The 1922-1929 Bull Market

World War I set the global economic conditions for the next twenty years in the global economy. Following World War I, there was political and economic chaos. The boom that followed World War I proved short lived, as deflation and recession followed the end of World War I. Politicians failed to sort matters out at Versailles, the Brussels Conference of 1920, the Genoa Conference of 1922 and other international meetings. The result was a world-wide recession in 1921 and hyperinflation in Germany 1922 and 1923 and other European countries.

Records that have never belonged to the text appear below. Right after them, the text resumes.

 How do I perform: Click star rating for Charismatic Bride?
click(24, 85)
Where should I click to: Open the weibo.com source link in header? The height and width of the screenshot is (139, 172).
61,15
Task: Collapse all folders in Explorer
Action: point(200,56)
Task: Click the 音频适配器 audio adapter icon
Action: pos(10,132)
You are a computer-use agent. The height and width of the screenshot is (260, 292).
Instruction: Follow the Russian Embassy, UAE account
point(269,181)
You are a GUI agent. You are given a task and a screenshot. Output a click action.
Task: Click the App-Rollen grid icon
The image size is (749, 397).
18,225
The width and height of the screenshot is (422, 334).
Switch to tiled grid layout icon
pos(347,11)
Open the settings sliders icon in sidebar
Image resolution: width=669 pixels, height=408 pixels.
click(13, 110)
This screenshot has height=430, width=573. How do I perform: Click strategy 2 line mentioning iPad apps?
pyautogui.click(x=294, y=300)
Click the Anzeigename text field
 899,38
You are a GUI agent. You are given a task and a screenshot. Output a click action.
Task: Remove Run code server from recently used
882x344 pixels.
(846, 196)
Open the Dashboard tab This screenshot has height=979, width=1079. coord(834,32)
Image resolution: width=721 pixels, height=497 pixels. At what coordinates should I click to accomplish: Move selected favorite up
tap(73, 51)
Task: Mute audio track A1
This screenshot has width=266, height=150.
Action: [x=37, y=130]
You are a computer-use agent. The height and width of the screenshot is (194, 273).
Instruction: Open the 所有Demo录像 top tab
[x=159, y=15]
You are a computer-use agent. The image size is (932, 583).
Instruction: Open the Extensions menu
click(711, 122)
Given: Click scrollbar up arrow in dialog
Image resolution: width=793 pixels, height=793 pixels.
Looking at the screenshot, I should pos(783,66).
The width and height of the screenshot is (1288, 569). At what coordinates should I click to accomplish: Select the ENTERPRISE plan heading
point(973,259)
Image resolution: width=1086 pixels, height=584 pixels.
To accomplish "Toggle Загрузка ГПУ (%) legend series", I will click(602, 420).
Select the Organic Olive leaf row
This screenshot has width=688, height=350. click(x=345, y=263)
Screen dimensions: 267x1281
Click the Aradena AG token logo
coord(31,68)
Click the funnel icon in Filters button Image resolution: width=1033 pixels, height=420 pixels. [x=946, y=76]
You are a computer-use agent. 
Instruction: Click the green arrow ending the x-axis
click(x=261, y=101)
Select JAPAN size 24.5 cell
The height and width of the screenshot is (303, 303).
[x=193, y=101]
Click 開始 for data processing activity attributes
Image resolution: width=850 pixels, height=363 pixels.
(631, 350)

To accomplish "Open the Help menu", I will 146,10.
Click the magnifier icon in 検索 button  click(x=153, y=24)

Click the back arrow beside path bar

Few people realize that between 1920 and 1922 most world stock markets crashed, in some cases, more spectacularly than in 1929-1932. The difference between 1922 and 1929 is that stock markets soon recovered. In 1922, the tide began to turn. Most stock markets bottomed out and began the bull market that would last until the United States stock market topped in September of 1929 and crashed in October of 1929.

How big was the bull market that lead to the 1929 crash? The table above provides data on 20 different countries. The table above shows the month in which each stock market hit its low in the early 1920s, the month in which the bull market ended in the late 1920s, and the percentage increase in that country's stock market during the bull market. Unless otherwise noted, all data are for price indices and exclude the impact of dividends.

Now, let's analyze one of the most famous bull markets from a global perspective. Not all the stock markets behaved the same, but to help understand the behavior of markets throughout the world, we have divided the world's stock markets into four categories.

  1. Bubble markets that rose and crashed spectacularly, such as the United States.
  2. European countries, especially former members of the Latin Monetary Union, that participated in the 1920s stock market boom, then crashed in the 1930s.
  3. Northern European countries that were tied to Germany's economy, and the United Kingdom that failed to participate in the 1920s boom. In these countries the 1929 high was below the high that their national stock markets had registered in 1920.
  4. Markets outside of Europe that did not participate in the boom and crash that followed.

First, there were the bubble markets that rose and crashed spectacularly. The United States bull market of the 1920s has been studied numerous times, so there is no need to go into detail on the US stock market other than to establish the United States as a benchmark with which to compare other stock markets. During the 1920s, a plethora of new products flooded the American market, providing increased earnings and growth for numerous new industries, including automobiles, movies, radio, and electric utilities. With Europe in chaos, much of the money remained in the United States. As we all know, the bubble fed on itself until it burst in 1929. A partial recovery ensued in 1930, but then it was straight down. The S&P Composite price index fell by 86.2% between September 1929 and June 1932. It wasn't until 1954 that the S&P Composite passed its September 1929 levels-a 25-year wait. Even on a total return basis, the S&P Composite didn't recover back to its 1929 levels until 1945.

Second, there were the European economies that posted new highs in 1929. Surprisingly, only four European countries achieved new, all-time highs on their stock market's indices in 1929: Belgium, France, Italy and Spain. None of these four countries suffered economically from the reparations and other war-related costs which were imposed upon Germany, nor were their economies dependent on Germany's. In fact, both the French and Belgian stock markets did quite well during the 1920s, increasing by over 400%. But these two stock markets were also among the worse performers in the bear market that followed, in part due to their overvaluation.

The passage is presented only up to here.